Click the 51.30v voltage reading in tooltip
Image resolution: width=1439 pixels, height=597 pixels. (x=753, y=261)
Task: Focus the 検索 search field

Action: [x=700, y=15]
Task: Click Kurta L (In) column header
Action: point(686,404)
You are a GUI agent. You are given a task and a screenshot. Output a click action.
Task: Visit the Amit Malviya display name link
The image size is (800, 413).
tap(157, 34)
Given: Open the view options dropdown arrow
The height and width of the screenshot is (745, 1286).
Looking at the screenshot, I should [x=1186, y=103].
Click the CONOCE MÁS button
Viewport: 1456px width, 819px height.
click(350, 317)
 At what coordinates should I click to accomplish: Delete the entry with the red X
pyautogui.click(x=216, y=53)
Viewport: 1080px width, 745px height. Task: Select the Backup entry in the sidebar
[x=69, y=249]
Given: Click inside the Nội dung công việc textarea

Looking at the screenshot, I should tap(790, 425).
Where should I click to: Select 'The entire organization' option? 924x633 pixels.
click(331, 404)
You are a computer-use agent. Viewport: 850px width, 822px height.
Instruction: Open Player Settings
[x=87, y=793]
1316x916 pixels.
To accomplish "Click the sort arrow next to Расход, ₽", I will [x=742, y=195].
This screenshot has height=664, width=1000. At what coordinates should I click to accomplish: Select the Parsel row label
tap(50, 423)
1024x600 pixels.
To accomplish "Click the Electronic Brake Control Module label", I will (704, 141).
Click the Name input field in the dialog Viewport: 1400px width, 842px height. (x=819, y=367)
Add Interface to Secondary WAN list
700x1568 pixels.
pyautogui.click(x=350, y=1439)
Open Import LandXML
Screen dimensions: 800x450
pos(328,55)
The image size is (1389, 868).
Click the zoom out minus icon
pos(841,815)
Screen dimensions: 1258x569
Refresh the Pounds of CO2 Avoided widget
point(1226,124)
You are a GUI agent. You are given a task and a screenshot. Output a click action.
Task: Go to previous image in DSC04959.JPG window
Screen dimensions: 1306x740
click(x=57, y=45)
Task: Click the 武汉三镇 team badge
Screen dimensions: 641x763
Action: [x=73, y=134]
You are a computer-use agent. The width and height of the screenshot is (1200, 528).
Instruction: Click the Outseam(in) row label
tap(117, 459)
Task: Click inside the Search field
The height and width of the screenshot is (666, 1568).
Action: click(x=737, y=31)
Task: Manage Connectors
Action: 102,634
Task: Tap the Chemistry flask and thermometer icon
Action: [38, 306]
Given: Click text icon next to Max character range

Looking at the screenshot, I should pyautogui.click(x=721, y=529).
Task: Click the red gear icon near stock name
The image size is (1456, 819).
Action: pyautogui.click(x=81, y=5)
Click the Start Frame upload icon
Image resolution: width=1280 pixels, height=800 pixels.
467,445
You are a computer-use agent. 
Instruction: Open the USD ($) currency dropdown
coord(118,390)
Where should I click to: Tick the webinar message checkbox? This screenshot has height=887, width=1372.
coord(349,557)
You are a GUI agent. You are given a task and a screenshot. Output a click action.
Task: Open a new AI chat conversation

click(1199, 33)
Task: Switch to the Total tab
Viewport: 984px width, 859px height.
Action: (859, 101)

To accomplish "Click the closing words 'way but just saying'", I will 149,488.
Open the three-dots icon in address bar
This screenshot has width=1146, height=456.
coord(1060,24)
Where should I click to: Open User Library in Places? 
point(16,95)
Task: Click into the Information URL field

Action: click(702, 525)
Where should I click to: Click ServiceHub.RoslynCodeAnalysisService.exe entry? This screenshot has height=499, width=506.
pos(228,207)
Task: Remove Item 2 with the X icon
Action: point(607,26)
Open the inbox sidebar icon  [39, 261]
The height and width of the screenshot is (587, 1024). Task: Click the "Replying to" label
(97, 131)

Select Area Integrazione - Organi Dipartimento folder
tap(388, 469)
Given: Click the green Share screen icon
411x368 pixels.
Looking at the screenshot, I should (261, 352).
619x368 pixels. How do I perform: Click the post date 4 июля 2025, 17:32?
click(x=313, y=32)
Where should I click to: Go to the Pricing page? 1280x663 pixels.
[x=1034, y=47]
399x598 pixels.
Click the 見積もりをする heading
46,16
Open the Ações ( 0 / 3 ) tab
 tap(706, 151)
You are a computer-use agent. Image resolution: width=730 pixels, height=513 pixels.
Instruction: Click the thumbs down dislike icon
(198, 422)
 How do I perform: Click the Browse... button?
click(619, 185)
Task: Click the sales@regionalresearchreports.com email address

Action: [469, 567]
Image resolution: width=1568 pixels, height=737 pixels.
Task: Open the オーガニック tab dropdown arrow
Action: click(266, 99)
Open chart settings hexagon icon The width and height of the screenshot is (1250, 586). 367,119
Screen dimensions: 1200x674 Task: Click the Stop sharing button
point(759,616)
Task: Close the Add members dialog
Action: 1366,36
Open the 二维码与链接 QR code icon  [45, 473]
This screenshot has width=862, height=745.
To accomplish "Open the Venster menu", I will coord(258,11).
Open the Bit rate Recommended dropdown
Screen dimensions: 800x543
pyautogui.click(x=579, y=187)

········

▸ What you have to do
Print all of the entries above again, word for word, with nothing left out or changed.

▸ Problem solution
Click the 51.30v voltage reading in tooltip
Image resolution: width=1439 pixels, height=597 pixels. (x=753, y=261)
Task: Focus the 検索 search field

Action: [x=700, y=15]
Task: Click Kurta L (In) column header
Action: point(686,404)
You are a GUI agent. You are given a task and a screenshot. Output a click action.
Task: Visit the Amit Malviya display name link
The image size is (800, 413).
tap(157, 34)
Given: Open the view options dropdown arrow
The height and width of the screenshot is (745, 1286).
Looking at the screenshot, I should [x=1186, y=103].
Click the CONOCE MÁS button
Viewport: 1456px width, 819px height.
click(350, 317)
 At what coordinates should I click to accomplish: Delete the entry with the red X
pyautogui.click(x=216, y=53)
Viewport: 1080px width, 745px height. Task: Select the Backup entry in the sidebar
[x=69, y=249]
Given: Click inside the Nội dung công việc textarea

Looking at the screenshot, I should tap(790, 425).
Where should I click to: Select 'The entire organization' option? 924x633 pixels.
click(331, 404)
You are a computer-use agent. Viewport: 850px width, 822px height.
Instruction: Open Player Settings
[x=87, y=793]
1316x916 pixels.
To accomplish "Click the sort arrow next to Расход, ₽", I will [x=742, y=195].
This screenshot has height=664, width=1000. At what coordinates should I click to accomplish: Select the Parsel row label
tap(50, 423)
1024x600 pixels.
To accomplish "Click the Electronic Brake Control Module label", I will (704, 141).
Click the Name input field in the dialog Viewport: 1400px width, 842px height. (x=819, y=367)
Add Interface to Secondary WAN list
700x1568 pixels.
pyautogui.click(x=350, y=1439)
Open Import LandXML
Screen dimensions: 800x450
pos(328,55)
The image size is (1389, 868).
Click the zoom out minus icon
pos(841,815)
Screen dimensions: 1258x569
Refresh the Pounds of CO2 Avoided widget
point(1226,124)
You are a GUI agent. You are given a task and a screenshot. Output a click action.
Task: Go to previous image in DSC04959.JPG window
Screen dimensions: 1306x740
click(x=57, y=45)
Task: Click the 武汉三镇 team badge
Screen dimensions: 641x763
Action: [x=73, y=134]
You are a computer-use agent. The width and height of the screenshot is (1200, 528).
Instruction: Click the Outseam(in) row label
tap(117, 459)
Task: Click inside the Search field
The height and width of the screenshot is (666, 1568).
Action: click(x=737, y=31)
Task: Manage Connectors
Action: 102,634
Task: Tap the Chemistry flask and thermometer icon
Action: [38, 306]
Given: Click text icon next to Max character range

Looking at the screenshot, I should pyautogui.click(x=721, y=529).
Task: Click the red gear icon near stock name
The image size is (1456, 819).
Action: pyautogui.click(x=81, y=5)
Click the Start Frame upload icon
Image resolution: width=1280 pixels, height=800 pixels.
467,445
You are a computer-use agent. 
Instruction: Open the USD ($) currency dropdown
coord(118,390)
Where should I click to: Tick the webinar message checkbox? This screenshot has height=887, width=1372.
coord(349,557)
You are a GUI agent. You are given a task and a screenshot. Output a click action.
Task: Open a new AI chat conversation

click(1199, 33)
Task: Switch to the Total tab
Viewport: 984px width, 859px height.
Action: (859, 101)

To accomplish "Click the closing words 'way but just saying'", I will 149,488.
Open the three-dots icon in address bar
This screenshot has width=1146, height=456.
coord(1060,24)
Where should I click to: Open User Library in Places? 
point(16,95)
Task: Click into the Information URL field

Action: click(702, 525)
Where should I click to: Click ServiceHub.RoslynCodeAnalysisService.exe entry? This screenshot has height=499, width=506.
pos(228,207)
Task: Remove Item 2 with the X icon
Action: point(607,26)
Open the inbox sidebar icon  [39, 261]
The height and width of the screenshot is (587, 1024). Task: Click the "Replying to" label
(97, 131)

Select Area Integrazione - Organi Dipartimento folder
tap(388, 469)
Given: Click the green Share screen icon
411x368 pixels.
Looking at the screenshot, I should (261, 352).
619x368 pixels. How do I perform: Click the post date 4 июля 2025, 17:32?
click(x=313, y=32)
Where should I click to: Go to the Pricing page? 1280x663 pixels.
[x=1034, y=47]
399x598 pixels.
Click the 見積もりをする heading
46,16
Open the Ações ( 0 / 3 ) tab
 tap(706, 151)
You are a computer-use agent. Image resolution: width=730 pixels, height=513 pixels.
Instruction: Click the thumbs down dislike icon
(198, 422)
 How do I perform: Click the Browse... button?
click(619, 185)
Task: Click the sales@regionalresearchreports.com email address

Action: [469, 567]
Image resolution: width=1568 pixels, height=737 pixels.
Task: Open the オーガニック tab dropdown arrow
Action: click(266, 99)
Open chart settings hexagon icon The width and height of the screenshot is (1250, 586). 367,119
Screen dimensions: 1200x674 Task: Click the Stop sharing button
point(759,616)
Task: Close the Add members dialog
Action: 1366,36
Open the 二维码与链接 QR code icon  [45, 473]
This screenshot has width=862, height=745.
To accomplish "Open the Venster menu", I will coord(258,11).
Open the Bit rate Recommended dropdown
Screen dimensions: 800x543
pyautogui.click(x=579, y=187)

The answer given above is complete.